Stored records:
□ □ □ □ □ □ □

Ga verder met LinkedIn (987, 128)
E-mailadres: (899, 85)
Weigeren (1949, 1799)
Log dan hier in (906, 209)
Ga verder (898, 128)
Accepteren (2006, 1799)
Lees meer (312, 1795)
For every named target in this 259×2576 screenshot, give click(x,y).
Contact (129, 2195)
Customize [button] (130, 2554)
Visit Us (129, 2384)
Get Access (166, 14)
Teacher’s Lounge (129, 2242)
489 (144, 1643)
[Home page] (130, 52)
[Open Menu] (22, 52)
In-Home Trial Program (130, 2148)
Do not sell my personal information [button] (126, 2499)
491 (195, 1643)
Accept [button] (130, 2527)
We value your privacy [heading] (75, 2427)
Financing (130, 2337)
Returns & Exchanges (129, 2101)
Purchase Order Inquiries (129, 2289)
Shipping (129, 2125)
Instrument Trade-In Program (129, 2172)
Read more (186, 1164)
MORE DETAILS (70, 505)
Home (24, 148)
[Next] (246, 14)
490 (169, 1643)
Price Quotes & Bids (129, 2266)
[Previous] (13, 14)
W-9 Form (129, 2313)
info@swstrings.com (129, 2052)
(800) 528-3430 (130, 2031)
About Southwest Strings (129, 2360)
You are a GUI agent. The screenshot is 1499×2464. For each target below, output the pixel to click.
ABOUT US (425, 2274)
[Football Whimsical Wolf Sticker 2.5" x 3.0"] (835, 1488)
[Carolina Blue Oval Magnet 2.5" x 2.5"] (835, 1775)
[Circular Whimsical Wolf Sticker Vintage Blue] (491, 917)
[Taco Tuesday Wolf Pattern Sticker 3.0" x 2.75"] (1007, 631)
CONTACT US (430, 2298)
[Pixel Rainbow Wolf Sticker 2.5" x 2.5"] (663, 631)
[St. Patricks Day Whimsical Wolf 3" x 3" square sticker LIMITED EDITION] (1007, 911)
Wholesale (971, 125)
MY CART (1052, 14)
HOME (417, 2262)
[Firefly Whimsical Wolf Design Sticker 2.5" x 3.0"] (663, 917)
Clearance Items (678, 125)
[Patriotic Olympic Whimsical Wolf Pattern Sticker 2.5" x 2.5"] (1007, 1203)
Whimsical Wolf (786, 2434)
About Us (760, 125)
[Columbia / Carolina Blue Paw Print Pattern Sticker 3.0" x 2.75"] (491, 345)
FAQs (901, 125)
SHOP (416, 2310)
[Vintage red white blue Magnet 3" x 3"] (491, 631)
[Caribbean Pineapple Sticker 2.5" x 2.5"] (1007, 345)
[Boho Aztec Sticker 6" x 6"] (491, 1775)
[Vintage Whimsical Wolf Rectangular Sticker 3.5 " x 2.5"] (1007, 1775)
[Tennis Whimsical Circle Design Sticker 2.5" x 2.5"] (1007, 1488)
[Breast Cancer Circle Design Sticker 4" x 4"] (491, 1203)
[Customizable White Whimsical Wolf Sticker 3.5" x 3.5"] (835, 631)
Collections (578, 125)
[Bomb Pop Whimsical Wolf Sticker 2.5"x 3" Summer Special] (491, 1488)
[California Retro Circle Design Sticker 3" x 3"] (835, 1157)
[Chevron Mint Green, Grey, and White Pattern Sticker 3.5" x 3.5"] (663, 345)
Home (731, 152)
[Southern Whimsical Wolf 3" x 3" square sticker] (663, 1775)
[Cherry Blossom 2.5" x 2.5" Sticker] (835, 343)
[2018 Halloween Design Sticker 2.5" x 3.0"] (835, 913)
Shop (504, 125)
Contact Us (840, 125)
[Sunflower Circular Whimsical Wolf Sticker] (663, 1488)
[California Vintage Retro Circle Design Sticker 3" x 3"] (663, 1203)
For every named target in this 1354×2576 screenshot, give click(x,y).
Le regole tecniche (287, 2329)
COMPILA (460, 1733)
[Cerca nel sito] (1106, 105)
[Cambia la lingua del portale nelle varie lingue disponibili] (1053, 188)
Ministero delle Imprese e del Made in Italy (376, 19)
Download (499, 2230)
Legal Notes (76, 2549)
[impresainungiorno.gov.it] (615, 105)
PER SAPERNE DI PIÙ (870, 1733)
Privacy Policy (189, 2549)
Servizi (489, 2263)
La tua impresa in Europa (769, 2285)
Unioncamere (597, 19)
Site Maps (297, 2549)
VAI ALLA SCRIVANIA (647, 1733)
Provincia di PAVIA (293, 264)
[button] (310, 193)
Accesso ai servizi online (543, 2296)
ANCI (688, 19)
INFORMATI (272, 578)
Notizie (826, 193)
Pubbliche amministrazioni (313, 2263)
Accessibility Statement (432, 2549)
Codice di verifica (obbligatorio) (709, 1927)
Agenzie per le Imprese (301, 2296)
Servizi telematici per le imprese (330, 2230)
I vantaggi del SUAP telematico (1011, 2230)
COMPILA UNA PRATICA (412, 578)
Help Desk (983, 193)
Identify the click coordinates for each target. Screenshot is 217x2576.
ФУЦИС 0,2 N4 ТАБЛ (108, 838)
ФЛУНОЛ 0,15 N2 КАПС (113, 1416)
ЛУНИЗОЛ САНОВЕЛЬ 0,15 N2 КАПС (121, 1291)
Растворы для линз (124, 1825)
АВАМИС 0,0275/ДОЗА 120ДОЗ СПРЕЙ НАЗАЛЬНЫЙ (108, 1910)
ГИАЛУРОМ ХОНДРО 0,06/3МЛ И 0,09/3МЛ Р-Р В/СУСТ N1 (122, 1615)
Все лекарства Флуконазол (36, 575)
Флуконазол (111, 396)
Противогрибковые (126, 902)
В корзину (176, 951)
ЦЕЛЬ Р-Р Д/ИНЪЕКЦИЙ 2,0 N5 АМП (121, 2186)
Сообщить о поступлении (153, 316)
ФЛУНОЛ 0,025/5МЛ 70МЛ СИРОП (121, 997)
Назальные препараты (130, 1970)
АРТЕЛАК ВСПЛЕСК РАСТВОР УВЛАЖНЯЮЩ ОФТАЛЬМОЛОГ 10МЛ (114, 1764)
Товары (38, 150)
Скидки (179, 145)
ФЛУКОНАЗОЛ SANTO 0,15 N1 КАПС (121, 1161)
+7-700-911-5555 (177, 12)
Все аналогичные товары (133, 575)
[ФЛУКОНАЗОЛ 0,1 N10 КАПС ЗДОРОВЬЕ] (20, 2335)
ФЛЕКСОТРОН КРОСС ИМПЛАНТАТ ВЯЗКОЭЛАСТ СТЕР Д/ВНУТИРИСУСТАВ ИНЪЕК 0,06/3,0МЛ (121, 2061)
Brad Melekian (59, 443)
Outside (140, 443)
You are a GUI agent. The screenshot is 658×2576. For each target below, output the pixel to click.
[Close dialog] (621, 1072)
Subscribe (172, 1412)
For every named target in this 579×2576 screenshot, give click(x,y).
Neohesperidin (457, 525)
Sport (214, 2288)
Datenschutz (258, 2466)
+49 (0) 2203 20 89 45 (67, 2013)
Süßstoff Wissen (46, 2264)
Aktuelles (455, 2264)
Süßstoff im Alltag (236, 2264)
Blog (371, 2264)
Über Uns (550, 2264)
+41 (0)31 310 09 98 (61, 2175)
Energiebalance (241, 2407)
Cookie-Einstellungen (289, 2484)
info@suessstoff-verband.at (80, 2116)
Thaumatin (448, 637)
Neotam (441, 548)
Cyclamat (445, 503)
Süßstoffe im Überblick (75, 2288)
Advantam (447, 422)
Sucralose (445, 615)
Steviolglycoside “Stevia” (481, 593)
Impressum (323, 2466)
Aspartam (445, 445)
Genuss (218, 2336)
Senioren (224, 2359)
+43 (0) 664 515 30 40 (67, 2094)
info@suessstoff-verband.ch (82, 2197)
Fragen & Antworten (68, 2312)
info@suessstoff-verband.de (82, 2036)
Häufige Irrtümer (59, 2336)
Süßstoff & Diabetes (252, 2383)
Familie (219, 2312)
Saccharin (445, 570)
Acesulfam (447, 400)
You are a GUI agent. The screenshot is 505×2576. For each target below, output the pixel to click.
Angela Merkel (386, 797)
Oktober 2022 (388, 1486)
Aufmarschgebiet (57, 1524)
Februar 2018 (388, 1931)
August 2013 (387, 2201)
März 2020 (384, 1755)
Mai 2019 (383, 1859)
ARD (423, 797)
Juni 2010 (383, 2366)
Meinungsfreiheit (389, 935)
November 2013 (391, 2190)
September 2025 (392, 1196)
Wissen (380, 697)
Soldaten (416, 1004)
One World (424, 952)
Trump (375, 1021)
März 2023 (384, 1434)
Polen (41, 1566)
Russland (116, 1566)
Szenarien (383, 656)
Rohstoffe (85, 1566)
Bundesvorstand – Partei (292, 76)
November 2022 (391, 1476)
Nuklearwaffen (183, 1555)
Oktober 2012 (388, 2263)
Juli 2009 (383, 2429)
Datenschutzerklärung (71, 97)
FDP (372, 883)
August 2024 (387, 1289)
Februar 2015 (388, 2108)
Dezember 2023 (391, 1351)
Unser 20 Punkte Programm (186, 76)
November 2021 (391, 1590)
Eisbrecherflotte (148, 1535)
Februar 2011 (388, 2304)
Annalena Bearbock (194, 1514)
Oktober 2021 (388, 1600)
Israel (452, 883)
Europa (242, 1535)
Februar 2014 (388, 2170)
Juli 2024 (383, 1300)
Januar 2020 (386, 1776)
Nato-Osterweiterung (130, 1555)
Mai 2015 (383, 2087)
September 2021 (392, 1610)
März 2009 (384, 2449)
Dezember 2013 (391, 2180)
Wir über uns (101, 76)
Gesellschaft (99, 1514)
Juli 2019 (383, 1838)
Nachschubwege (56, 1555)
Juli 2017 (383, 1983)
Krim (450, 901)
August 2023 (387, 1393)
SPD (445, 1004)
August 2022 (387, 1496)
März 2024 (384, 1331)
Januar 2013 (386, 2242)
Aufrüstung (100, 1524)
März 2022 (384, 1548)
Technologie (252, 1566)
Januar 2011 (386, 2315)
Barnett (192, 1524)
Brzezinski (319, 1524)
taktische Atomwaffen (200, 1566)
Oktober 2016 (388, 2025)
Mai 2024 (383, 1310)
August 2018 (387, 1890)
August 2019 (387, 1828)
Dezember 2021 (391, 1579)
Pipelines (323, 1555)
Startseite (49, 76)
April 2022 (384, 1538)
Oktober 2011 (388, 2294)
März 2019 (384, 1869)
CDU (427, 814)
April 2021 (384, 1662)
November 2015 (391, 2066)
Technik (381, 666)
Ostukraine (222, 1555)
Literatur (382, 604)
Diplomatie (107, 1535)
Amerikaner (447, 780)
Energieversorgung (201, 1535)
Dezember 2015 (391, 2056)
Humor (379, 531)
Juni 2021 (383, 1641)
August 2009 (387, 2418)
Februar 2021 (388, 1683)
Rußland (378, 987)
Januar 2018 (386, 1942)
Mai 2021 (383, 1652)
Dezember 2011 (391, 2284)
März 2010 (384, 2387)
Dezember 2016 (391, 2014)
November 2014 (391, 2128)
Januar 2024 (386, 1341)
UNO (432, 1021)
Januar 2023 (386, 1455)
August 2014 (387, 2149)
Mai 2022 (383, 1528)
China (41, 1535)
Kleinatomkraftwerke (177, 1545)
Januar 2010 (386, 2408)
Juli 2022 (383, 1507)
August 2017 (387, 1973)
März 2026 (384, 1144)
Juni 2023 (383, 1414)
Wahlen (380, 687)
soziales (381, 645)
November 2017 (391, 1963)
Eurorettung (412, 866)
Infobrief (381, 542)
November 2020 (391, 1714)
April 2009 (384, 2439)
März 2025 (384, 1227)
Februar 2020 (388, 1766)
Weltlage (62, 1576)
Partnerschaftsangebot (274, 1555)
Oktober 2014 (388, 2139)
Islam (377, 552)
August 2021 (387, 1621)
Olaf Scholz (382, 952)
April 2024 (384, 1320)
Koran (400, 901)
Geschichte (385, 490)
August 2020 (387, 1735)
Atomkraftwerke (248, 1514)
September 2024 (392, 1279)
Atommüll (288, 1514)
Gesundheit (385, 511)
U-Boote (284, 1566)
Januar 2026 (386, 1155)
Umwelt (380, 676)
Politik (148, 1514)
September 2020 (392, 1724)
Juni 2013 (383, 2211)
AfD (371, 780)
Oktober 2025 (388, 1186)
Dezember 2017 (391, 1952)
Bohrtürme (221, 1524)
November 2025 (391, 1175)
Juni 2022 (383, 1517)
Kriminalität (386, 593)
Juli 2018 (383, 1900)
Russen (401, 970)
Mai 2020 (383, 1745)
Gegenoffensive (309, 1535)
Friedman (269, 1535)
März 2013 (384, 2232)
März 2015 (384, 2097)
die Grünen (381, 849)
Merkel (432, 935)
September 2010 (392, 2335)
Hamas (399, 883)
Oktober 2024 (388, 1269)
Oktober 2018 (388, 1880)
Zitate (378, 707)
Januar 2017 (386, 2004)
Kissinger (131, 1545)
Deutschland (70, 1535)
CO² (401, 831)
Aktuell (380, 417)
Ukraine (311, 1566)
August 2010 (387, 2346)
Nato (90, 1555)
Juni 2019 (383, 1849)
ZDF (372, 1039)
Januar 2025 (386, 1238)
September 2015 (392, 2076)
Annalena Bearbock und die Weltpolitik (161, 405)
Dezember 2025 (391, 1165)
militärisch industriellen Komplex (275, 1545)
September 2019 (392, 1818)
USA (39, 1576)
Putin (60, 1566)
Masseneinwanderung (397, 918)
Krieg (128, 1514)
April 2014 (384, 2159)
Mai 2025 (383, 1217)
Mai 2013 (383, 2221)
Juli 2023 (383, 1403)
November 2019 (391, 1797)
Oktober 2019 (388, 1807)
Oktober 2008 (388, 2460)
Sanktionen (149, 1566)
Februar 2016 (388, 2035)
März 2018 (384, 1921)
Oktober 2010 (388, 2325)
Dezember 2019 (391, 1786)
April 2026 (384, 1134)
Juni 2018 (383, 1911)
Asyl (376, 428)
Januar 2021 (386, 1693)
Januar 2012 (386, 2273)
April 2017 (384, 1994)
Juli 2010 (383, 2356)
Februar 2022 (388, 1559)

□ □ □ □ □ □ □

* _THE TASK_
Lines from the top of the entries above to the line that contains "[Open Menu] (22, 52)" should be set down exactly, please, with both ends kept and nothing added.

* _WRITTEN REPLY_
Ga verder met LinkedIn (987, 128)
E-mailadres: (899, 85)
Weigeren (1949, 1799)
Log dan hier in (906, 209)
Ga verder (898, 128)
Accepteren (2006, 1799)
Lees meer (312, 1795)
For every named target in this 259×2576 screenshot, give click(x,y).
Contact (129, 2195)
Customize [button] (130, 2554)
Visit Us (129, 2384)
Get Access (166, 14)
Teacher’s Lounge (129, 2242)
489 (144, 1643)
[Home page] (130, 52)
[Open Menu] (22, 52)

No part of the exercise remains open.